TASK TO CARRY OUT:
Reproduce, character for character, every line of the listing from the one containing "This screenshot has height=486, width=786." down to the one containing "Looking at the screenshot, I should coord(565,49).", including both of those lines.

* begin *

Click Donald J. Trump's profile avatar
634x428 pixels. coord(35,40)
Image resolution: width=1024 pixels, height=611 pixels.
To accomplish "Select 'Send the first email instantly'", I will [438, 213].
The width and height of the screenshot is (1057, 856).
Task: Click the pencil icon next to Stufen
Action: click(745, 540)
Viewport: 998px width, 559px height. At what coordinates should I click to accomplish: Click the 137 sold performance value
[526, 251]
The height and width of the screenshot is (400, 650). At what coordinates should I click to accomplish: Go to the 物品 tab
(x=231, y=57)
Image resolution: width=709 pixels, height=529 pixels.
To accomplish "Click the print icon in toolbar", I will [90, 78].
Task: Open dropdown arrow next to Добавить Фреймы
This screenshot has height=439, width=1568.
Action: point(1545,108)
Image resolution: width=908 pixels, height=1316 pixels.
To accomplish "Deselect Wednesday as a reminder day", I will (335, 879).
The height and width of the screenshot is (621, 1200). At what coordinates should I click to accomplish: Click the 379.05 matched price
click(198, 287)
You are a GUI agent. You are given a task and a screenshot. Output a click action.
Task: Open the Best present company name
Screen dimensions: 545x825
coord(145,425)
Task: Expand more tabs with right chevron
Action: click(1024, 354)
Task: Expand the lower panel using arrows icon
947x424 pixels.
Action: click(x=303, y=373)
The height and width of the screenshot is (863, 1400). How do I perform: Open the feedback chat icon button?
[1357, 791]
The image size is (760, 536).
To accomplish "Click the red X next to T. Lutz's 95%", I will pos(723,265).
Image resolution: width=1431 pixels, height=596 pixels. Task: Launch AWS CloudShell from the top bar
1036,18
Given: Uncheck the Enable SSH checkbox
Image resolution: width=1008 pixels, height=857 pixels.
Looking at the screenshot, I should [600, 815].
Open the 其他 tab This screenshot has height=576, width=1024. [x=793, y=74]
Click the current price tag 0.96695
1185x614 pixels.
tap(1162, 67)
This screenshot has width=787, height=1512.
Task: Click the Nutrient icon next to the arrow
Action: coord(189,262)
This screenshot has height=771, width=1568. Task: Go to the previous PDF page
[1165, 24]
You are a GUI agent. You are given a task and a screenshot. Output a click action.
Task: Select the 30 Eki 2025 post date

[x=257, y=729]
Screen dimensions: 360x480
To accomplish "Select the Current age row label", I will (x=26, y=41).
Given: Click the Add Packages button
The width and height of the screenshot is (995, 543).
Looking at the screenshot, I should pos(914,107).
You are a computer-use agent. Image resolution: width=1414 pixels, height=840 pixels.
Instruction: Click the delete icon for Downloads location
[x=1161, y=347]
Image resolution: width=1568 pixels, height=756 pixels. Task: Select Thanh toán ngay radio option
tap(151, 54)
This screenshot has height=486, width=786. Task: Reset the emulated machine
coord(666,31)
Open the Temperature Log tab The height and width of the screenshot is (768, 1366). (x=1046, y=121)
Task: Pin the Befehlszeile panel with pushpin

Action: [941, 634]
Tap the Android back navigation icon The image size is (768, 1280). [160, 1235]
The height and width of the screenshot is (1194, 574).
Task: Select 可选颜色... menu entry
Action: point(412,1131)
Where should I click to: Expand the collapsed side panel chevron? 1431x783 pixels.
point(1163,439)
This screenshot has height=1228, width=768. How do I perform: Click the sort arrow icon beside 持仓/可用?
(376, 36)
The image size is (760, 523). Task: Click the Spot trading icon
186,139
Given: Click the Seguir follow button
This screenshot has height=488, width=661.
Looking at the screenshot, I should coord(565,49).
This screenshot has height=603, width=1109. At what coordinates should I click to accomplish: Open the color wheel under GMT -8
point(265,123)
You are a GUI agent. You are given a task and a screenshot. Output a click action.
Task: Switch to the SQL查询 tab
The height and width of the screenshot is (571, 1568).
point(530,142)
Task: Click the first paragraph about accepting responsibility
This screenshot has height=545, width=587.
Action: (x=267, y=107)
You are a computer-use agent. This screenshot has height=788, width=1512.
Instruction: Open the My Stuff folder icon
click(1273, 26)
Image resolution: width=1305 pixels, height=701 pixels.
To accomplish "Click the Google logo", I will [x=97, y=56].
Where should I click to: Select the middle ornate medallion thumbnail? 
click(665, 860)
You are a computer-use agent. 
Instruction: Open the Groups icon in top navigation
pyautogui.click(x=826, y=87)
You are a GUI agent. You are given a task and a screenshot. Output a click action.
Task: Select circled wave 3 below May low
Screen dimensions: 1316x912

* end *

THE RESPONSE:
This screenshot has height=486, width=786. Task: Reset the emulated machine
coord(666,31)
Open the Temperature Log tab The height and width of the screenshot is (768, 1366). (x=1046, y=121)
Task: Pin the Befehlszeile panel with pushpin

Action: [941, 634]
Tap the Android back navigation icon The image size is (768, 1280). [160, 1235]
The height and width of the screenshot is (1194, 574).
Task: Select 可选颜色... menu entry
Action: point(412,1131)
Where should I click to: Expand the collapsed side panel chevron? 1431x783 pixels.
point(1163,439)
This screenshot has height=1228, width=768. How do I perform: Click the sort arrow icon beside 持仓/可用?
(376, 36)
The image size is (760, 523). Task: Click the Spot trading icon
186,139
Given: Click the Seguir follow button
This screenshot has height=488, width=661.
Looking at the screenshot, I should coord(565,49).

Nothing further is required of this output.